Aim of the exercise:
Go through the data and say how many lines include the string "panel"; return only the figure.

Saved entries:
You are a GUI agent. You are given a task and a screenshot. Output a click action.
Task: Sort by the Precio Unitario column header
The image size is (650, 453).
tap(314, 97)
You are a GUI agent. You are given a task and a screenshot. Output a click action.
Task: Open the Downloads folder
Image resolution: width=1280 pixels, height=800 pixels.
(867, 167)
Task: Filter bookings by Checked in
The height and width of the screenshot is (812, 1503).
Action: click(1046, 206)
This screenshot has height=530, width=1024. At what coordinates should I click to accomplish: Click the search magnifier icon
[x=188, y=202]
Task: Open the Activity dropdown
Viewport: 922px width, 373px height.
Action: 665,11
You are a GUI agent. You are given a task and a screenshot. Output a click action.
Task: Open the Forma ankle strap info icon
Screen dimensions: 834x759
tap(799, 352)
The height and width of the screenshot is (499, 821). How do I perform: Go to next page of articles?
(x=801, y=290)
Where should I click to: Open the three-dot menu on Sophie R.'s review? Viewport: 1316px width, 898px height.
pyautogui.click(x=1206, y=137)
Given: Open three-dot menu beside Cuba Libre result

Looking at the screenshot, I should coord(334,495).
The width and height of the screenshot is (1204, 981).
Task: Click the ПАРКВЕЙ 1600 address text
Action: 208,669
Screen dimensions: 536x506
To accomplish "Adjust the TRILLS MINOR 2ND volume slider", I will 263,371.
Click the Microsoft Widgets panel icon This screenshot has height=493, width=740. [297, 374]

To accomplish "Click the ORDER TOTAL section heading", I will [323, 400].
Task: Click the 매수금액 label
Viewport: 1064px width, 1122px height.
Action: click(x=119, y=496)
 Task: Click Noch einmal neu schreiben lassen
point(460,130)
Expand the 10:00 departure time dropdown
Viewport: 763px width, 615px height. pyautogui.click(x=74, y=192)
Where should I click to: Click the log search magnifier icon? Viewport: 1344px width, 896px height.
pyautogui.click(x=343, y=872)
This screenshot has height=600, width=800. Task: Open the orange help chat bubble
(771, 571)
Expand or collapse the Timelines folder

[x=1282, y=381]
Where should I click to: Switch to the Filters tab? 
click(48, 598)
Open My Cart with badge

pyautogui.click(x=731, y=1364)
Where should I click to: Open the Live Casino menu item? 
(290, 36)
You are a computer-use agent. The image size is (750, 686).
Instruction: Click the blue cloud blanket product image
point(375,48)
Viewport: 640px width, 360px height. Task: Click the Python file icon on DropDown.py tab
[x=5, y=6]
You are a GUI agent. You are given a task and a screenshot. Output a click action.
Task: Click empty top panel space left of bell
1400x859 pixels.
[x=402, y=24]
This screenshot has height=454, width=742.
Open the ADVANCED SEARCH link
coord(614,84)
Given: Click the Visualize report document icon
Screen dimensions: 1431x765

Solution below:
2